About this exercise: In the records below, take the line containing "Where should I click to: Click the log" and every line following it, and write them out exactly.

(Stored records)
□ □ □ □ □

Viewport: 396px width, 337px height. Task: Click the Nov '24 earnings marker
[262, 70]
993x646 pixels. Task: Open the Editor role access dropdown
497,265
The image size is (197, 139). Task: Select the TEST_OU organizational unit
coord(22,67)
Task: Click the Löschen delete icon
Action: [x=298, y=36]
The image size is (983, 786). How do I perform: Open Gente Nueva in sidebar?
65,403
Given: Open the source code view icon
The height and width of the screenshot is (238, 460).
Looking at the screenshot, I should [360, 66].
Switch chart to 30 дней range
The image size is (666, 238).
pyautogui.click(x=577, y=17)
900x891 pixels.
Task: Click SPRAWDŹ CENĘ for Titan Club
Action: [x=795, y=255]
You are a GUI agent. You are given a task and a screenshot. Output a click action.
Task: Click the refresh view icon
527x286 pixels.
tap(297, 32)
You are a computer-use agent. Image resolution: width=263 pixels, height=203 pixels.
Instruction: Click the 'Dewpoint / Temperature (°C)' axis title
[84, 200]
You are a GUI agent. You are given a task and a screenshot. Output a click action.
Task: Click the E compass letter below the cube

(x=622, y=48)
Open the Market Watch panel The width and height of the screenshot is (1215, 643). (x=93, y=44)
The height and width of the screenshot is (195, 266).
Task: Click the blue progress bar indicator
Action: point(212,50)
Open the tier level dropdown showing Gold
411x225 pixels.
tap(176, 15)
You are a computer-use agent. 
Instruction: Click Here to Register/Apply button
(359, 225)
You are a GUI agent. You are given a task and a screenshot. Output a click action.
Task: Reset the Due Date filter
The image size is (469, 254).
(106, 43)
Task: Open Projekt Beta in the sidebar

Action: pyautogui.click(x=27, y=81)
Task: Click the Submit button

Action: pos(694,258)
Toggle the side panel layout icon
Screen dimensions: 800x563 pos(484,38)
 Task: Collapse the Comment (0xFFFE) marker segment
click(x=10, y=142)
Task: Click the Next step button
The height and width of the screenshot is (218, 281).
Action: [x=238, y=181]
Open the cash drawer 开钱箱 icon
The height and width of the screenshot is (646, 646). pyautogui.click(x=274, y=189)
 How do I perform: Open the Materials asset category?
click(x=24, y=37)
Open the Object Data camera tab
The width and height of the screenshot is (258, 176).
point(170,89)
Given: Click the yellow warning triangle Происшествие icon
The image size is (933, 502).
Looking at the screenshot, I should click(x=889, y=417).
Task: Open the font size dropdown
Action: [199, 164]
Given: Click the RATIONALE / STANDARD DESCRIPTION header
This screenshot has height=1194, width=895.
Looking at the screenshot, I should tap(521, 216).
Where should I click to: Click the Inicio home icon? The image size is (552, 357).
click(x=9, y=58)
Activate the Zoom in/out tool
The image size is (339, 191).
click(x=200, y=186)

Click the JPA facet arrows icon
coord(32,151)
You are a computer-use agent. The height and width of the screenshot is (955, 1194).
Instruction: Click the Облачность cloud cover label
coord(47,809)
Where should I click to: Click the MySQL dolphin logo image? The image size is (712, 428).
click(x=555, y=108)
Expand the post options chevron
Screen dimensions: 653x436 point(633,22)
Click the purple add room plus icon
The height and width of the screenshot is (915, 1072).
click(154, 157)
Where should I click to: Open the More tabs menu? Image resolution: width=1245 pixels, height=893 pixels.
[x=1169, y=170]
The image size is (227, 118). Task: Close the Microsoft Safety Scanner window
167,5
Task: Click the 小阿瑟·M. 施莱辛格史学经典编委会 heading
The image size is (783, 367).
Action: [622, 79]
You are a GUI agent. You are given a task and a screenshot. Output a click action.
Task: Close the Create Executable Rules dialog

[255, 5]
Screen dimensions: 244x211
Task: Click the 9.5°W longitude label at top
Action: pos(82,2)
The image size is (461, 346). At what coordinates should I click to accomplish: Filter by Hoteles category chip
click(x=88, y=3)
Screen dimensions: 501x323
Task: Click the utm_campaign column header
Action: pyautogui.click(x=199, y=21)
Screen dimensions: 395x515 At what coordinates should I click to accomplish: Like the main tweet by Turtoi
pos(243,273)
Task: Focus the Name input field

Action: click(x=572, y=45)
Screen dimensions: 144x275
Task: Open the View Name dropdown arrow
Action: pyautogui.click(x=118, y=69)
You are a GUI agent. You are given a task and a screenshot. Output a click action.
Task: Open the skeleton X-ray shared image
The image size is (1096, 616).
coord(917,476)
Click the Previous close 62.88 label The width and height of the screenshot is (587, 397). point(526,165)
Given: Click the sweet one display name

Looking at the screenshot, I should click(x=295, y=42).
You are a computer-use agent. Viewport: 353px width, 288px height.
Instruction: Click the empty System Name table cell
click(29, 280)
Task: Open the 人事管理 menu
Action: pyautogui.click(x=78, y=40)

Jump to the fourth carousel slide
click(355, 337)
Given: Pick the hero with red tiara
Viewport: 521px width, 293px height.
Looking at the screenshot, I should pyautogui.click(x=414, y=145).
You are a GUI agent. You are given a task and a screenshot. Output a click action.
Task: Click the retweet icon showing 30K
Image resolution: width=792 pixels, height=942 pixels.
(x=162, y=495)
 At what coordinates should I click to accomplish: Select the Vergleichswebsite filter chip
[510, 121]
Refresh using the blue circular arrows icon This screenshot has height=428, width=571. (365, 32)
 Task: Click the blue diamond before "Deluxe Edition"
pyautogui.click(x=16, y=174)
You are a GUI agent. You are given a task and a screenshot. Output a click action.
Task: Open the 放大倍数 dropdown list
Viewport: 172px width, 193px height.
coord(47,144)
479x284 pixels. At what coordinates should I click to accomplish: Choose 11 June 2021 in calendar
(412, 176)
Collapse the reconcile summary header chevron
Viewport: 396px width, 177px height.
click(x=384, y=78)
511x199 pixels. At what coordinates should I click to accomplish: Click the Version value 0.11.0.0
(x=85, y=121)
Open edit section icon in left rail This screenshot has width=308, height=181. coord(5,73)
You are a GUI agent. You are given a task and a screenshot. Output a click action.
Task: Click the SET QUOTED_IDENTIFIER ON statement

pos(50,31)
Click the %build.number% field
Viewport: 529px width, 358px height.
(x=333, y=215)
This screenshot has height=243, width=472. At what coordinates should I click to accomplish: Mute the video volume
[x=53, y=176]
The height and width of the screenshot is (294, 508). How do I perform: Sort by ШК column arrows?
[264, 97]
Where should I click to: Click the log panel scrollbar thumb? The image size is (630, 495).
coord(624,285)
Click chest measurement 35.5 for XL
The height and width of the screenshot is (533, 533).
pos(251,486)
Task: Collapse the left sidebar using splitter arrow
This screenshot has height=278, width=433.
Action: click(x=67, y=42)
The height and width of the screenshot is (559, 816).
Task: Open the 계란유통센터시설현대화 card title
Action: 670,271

□ □ □ □ □

Reply to the exercise:
Where should I click to: Click the log panel scrollbar thumb? The image size is (630, 495).
coord(624,285)
Click chest measurement 35.5 for XL
The height and width of the screenshot is (533, 533).
pos(251,486)
Task: Collapse the left sidebar using splitter arrow
This screenshot has height=278, width=433.
Action: click(x=67, y=42)
The height and width of the screenshot is (559, 816).
Task: Open the 계란유통센터시설현대화 card title
Action: 670,271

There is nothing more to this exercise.